The name was chosen by Meg while completing paper work, after she selected a book on palmistry off Maria's shelf,and ecnountered a diagram labeled, "clubbed thumb". The term has an additional significance in the context of Victorian palmistry, in which a clubbed thumb was described as lacking the phalange associated with reason. Individuals with clubbed thumbs were also characterized as willful and patinate and the feature was sometimes referred to as the murderer’s thumb.

It was a gleefully arbitrary act of naming, but its strange suggestiveness has proved an excellent match for Clubbed Thumb's theatrical sensibility.

Summerworks' original structure was similarly born of somewhat arbitrary limitations: The House of Candles was rented for a month, but Clubbed Thumb's first play was short and the run limited by Actors' Equity to sixteen performances. So colleagues and former classmates were asked if they had anything they’d like to show. To maximize the use of the rental, time slots at 8pm, 10pm, and occasionally midnight were scheduled. Thus, the 90-minute play limit – half-an-hour for set change.

Clubbed Thumb's institutional and seasonal formation also developed ad hoc, ever-adapting to the artistic needs of the work at hand. ("We’re always rearranging our pile of nickels", Maria likes to joke.) This flexibility served: Summerworks swiftly established its reputation as a new-play series with an emphasis on formally innovative (even specifically difficult) structures and fully dimensional roles for actors of both genders. Meg and Maria quickly fell into co-directorial roles.

In addition to the four founders, major contributions were made by Erich Strom (2000–2002) and Ian Helfer (2000–2003) to the board and creative team, as well as staff members from over the years: Michael Levinton (2004 - 2007; 2018–Present), Diana Konopka (2006 - 2011), Nora DeVeau-Rosen (2011 - 2014), Sarah McLellan (2014 - 2018) and Quinn Metal Corbin (2018–2020).

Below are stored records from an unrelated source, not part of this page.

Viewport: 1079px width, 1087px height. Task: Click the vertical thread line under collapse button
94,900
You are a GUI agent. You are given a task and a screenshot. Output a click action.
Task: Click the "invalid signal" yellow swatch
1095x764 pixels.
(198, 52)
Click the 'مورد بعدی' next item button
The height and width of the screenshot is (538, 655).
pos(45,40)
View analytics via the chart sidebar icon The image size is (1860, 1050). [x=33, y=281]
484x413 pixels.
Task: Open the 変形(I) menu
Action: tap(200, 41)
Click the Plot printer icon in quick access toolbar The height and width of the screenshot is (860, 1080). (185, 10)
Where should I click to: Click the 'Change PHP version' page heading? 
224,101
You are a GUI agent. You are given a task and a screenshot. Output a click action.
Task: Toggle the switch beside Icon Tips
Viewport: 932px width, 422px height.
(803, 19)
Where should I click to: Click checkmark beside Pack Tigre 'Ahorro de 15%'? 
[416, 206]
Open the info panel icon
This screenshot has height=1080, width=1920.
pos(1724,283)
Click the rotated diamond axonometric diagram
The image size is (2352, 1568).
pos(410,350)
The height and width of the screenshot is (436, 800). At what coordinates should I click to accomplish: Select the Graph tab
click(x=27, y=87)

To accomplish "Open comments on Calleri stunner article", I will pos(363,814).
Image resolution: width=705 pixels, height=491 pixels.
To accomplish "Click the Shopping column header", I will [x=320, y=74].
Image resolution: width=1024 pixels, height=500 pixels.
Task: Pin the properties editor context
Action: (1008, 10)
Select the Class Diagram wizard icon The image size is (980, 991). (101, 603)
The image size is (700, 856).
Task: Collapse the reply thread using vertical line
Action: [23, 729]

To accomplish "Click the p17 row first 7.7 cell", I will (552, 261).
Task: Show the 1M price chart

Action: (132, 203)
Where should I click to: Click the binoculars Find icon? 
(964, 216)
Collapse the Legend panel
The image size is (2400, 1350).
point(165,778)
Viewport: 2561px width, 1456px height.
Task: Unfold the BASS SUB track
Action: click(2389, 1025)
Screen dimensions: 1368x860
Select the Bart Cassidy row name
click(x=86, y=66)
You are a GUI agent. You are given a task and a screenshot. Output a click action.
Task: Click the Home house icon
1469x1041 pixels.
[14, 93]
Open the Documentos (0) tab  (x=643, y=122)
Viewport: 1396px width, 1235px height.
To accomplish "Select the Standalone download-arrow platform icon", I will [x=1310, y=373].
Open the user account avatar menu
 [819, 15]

Meg and Maria shared responsibilities as co-directors from 1996 to 2009. Meg decided to move on from her full-time duties with Clubbed Thumb in 2009 to fully commit to acting. Having paused his original professional trajectory for Clubbed Thumb, Jay relinquished his day-to-day involvement to return to the law in 2003. Joe (Arne) carried on in a part-time capacity until 2009, when he officially joined the board, eventually stepping off the board in 2018. Clubbed Thumb is currently run by Artistic Director Maria Striar and Producing Director Michael Bulger. Clubbed Thumb was the inaugural Resident Company at Playwrights Horizons beginning in 2014.

Clubbed Thumb remains purposely in flux, continually evolving to serve the work and its artists.

== Awards and recognition ==
Accolades awarded Clubbed Thumb's alumni artists include the Pulitzer short-list, Tony, MacArthur, Steinberg, Kesselring, Relentless Theater Award, as well as numerous Susan Smith Blackburn, Guggenheim, Whiting and Obie Awards. In 2010, Producing Artistic Director Maria Striar was honored at the inaugural Lilly Awards with the Margo Jones Award for Artistic Directorship, citing her efforts as a "fierce champion of new works and new writers... who has helped launch and/or develop the careers" of scores of playwrights, especially women.

In 2013, Clubbed Thumb received its 5th Obie Award, this time the Ross Wetzsteon Award for sustained artistic excellence.

In 2019, Clubbed Thumb made their Broadway debut and received a Tony Award nomination for What the Constitution Means to Me, which originated in Summerworks 2017.